The woman’s story, therefore, was not one he was inclined to dismiss out of hand, but aside from finding it interesting, he remained unsure of what, exactly, they expected of him, why he was being told this, and so he asked. And so they told him.
He laughed aloud, in startled dismay,
then fell silent, looking from one mother’s still, grave face to the other’s. They meant it, he realized. They really meant it. He heard a sound: the boy was at the doorway. He hadn’t gone to the treatment rooms, after all. A listening sort of child. Vinaszh had been one himself. Shaski came out when they called to him and he stood by the beaded curtain of the door, waiting. Vinaszh stared at him.

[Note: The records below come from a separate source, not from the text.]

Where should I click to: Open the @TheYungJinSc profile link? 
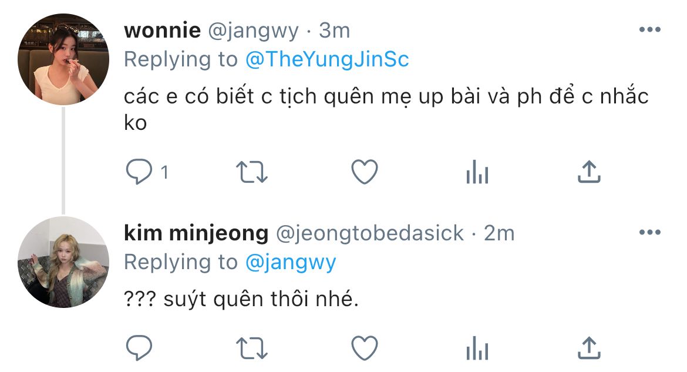coord(326,59)
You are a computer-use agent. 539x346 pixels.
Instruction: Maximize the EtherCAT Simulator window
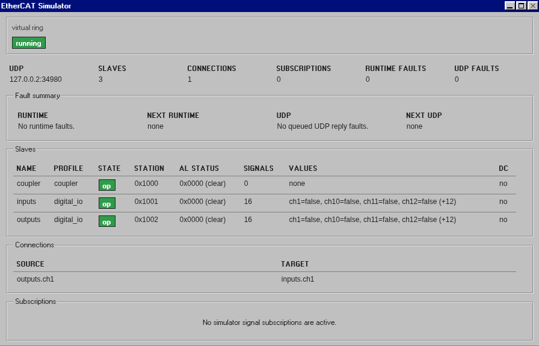[520, 5]
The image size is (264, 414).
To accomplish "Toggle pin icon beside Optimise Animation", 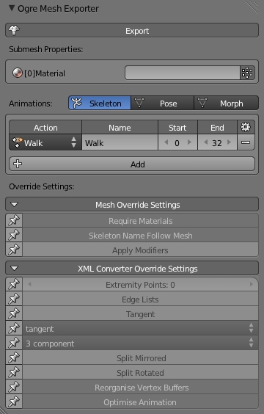I will click(14, 402).
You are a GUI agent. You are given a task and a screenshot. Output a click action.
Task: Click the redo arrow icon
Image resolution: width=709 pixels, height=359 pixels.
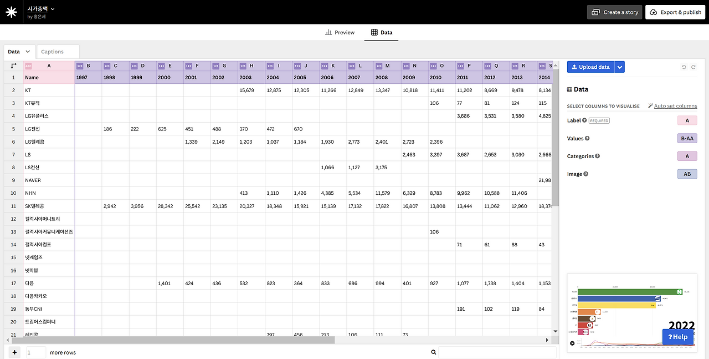tap(693, 67)
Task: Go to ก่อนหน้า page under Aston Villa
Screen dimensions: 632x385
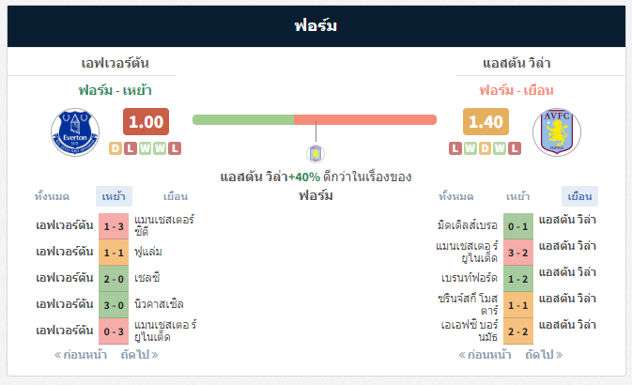Action: pos(485,355)
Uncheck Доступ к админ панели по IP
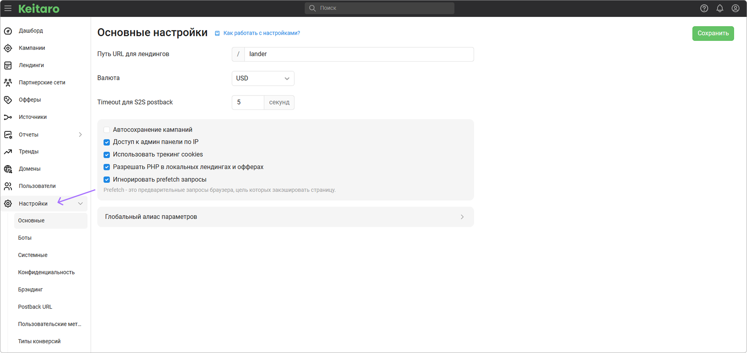This screenshot has width=747, height=353. point(107,142)
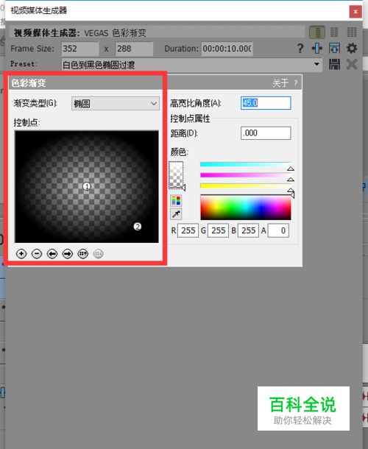The width and height of the screenshot is (368, 449).
Task: Expand the Preset dropdown list
Action: pyautogui.click(x=316, y=64)
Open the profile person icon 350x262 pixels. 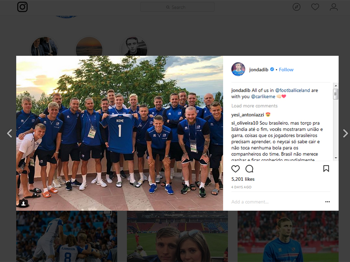(x=334, y=7)
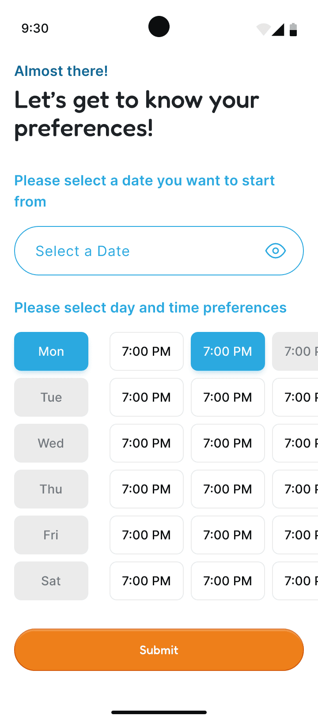Viewport: 318px width, 723px height.
Task: Enable the Tue day toggle
Action: (x=51, y=397)
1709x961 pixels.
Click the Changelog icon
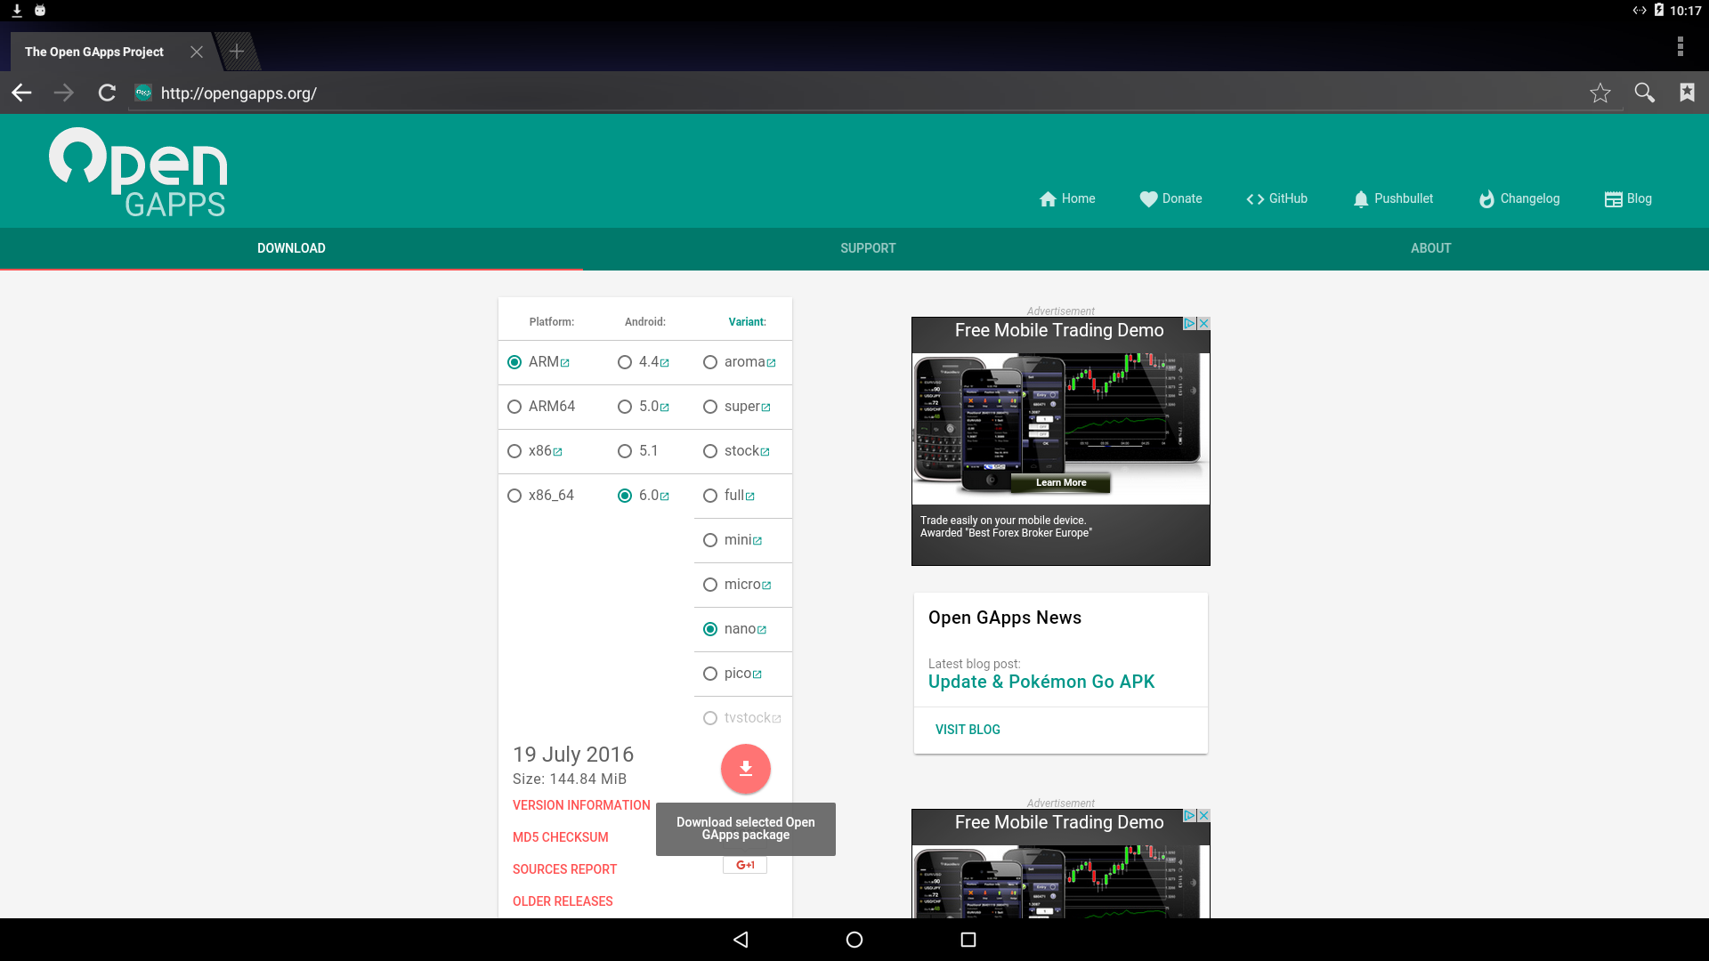coord(1486,198)
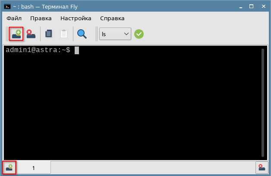The image size is (271, 176).
Task: Click the copy icon in toolbar
Action: 49,34
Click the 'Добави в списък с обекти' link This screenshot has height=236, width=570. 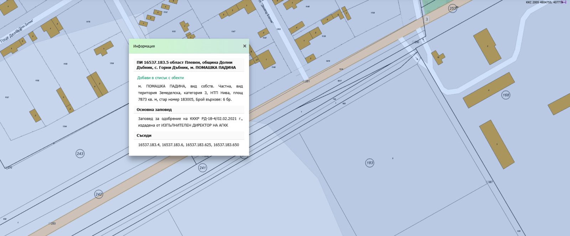pos(160,78)
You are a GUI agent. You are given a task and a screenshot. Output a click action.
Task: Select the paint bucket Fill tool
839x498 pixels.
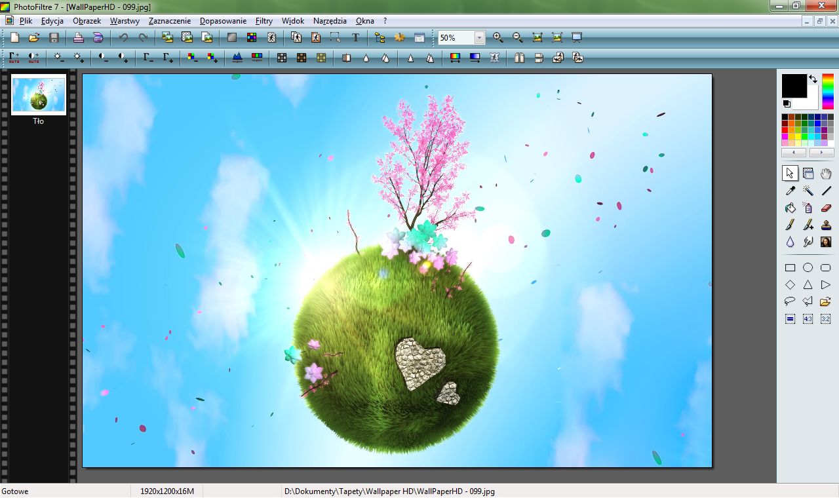pos(790,208)
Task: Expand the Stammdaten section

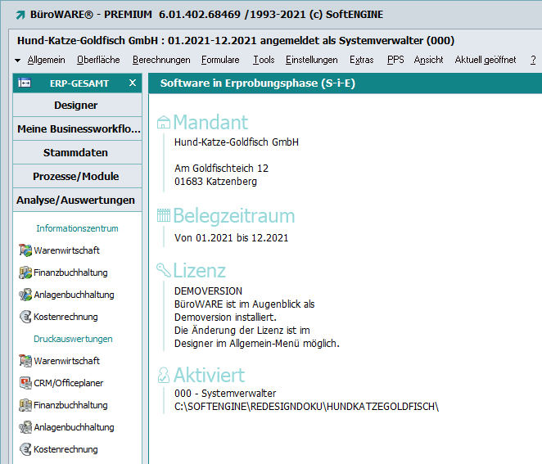Action: tap(76, 153)
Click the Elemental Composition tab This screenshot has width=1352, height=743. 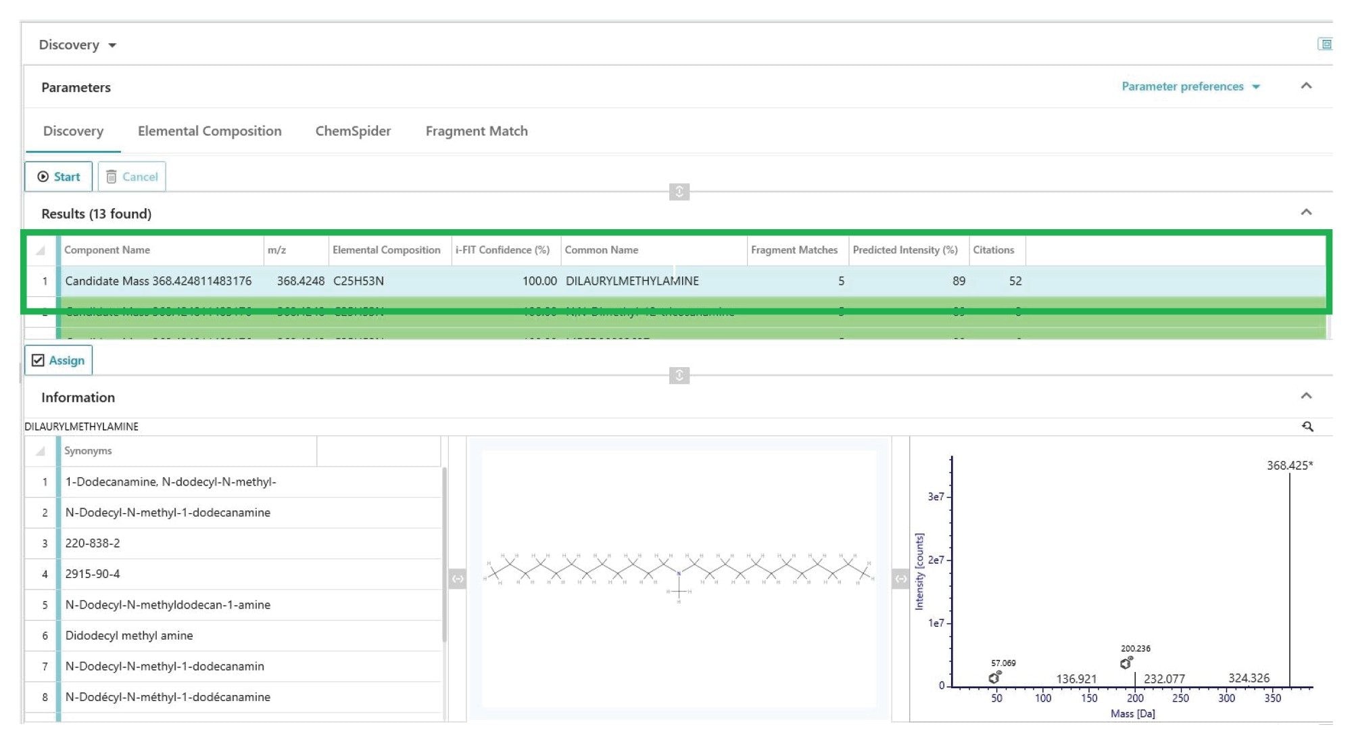[x=210, y=131]
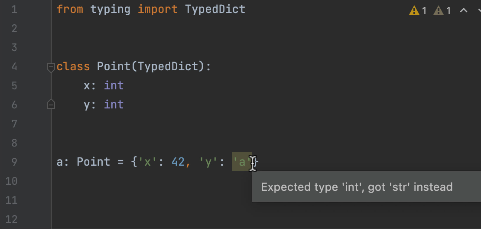Click the gray weak warning icon
Image resolution: width=481 pixels, height=229 pixels.
(x=439, y=10)
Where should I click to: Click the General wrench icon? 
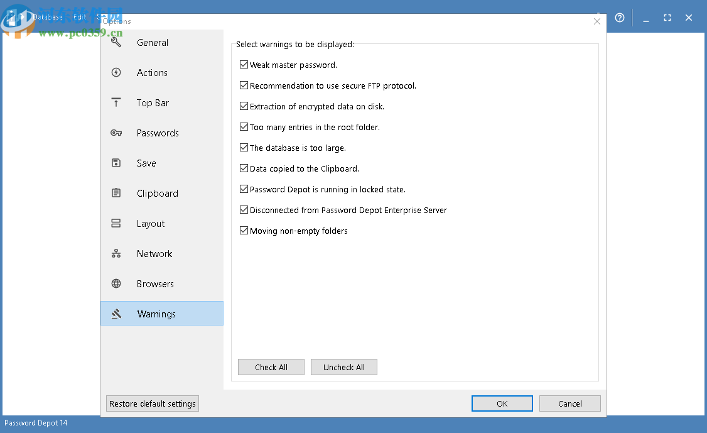[116, 43]
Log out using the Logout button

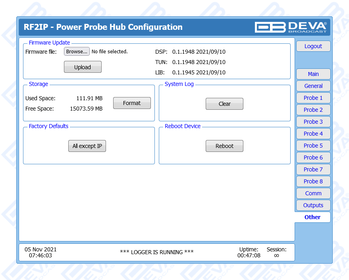click(313, 46)
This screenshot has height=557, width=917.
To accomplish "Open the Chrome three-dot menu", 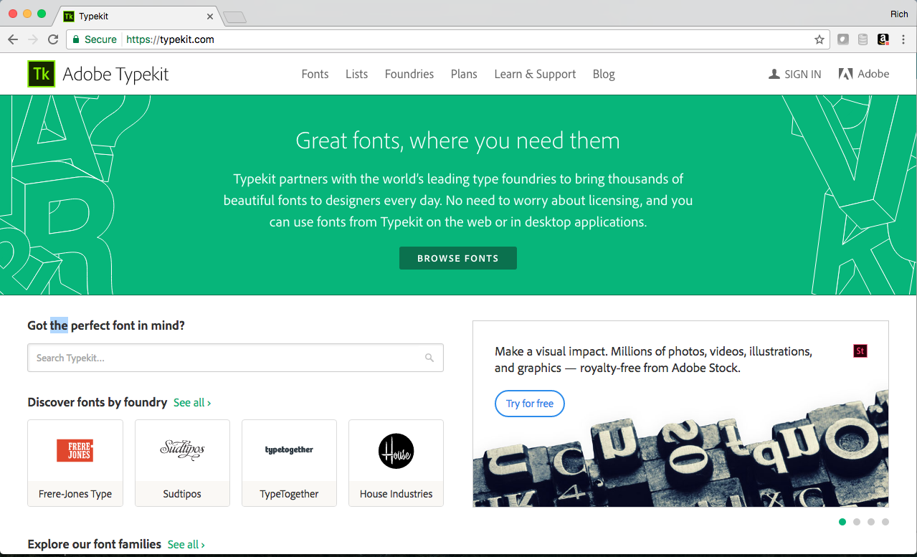I will [903, 39].
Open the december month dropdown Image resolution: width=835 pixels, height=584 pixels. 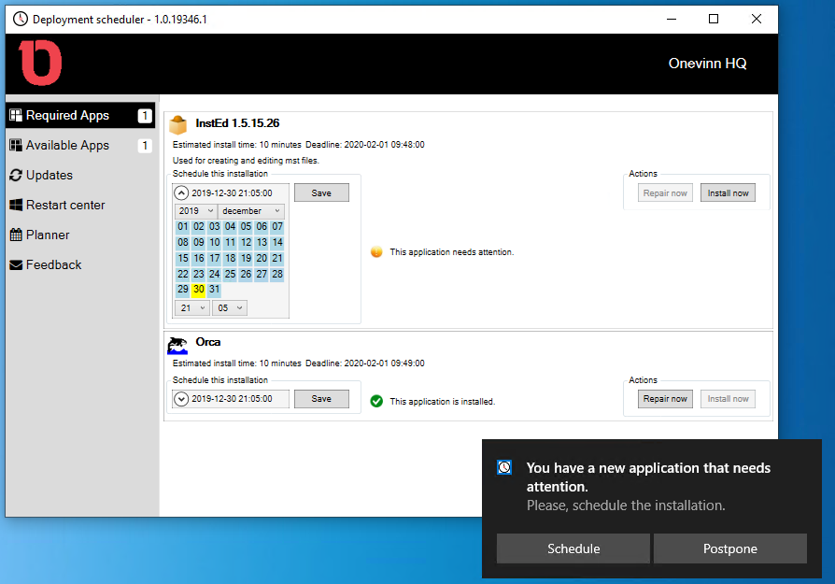tap(250, 210)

Then he looked back at the older of the two mothers, the one who’d done the talking, and said, as gently as he could, that what she asked was simply out of the question.
‘Why?’ said the younger, pretty one, unexpectedly. ‘You take merchant parties west sometimes.’
This was true, as it happened. Vinaszh, an honest man, and confronting two attractive women with earnest, steady gazes, was compelled to agree.
He looked back at the boy. The boy was still waiting, in the doorway. The silence was unsettling, actually. In it, Vinaszh addressed an unexpected question to himself: why, indeed? Why was it out of the question to provide them with an escort? There was no law being broken if wives wished to follow their husband on a journey. If the man was angry when they arrived that was, surely, their problem, or his. Not the escort’s. Vinaszh had to assume that the doctor had left his women with sufficient finances to pay for a journey. And once they all ended up at court in Kabadh, issues of money would become trivial for this family. They might be useful people to have in his debt. No one else seemed to feel indebted to Vinaszh, after all. The commander resisted an impulse to scowl. He sipped his tea, made the mistake of looking back at the boy again. The grave, watchful face. Waiting for him. Children. The boy ought to be playing, outside or somewhere, surely.
Under any normal circumstances, Vinaszh considered, there would have been nothing he’d have wanted to do about any of this. But this winter wasn’t . . . normal.
And the the too-obvious trust in the boy’s eyes arrested his thinking. He contrasted it with his own state of mind of late. He was in danger of drinking away the reputation he’d built up for himself over the years. Bitterness could destroy a man. Or a child? He sipped his tea. The women watched him. The boy watched him.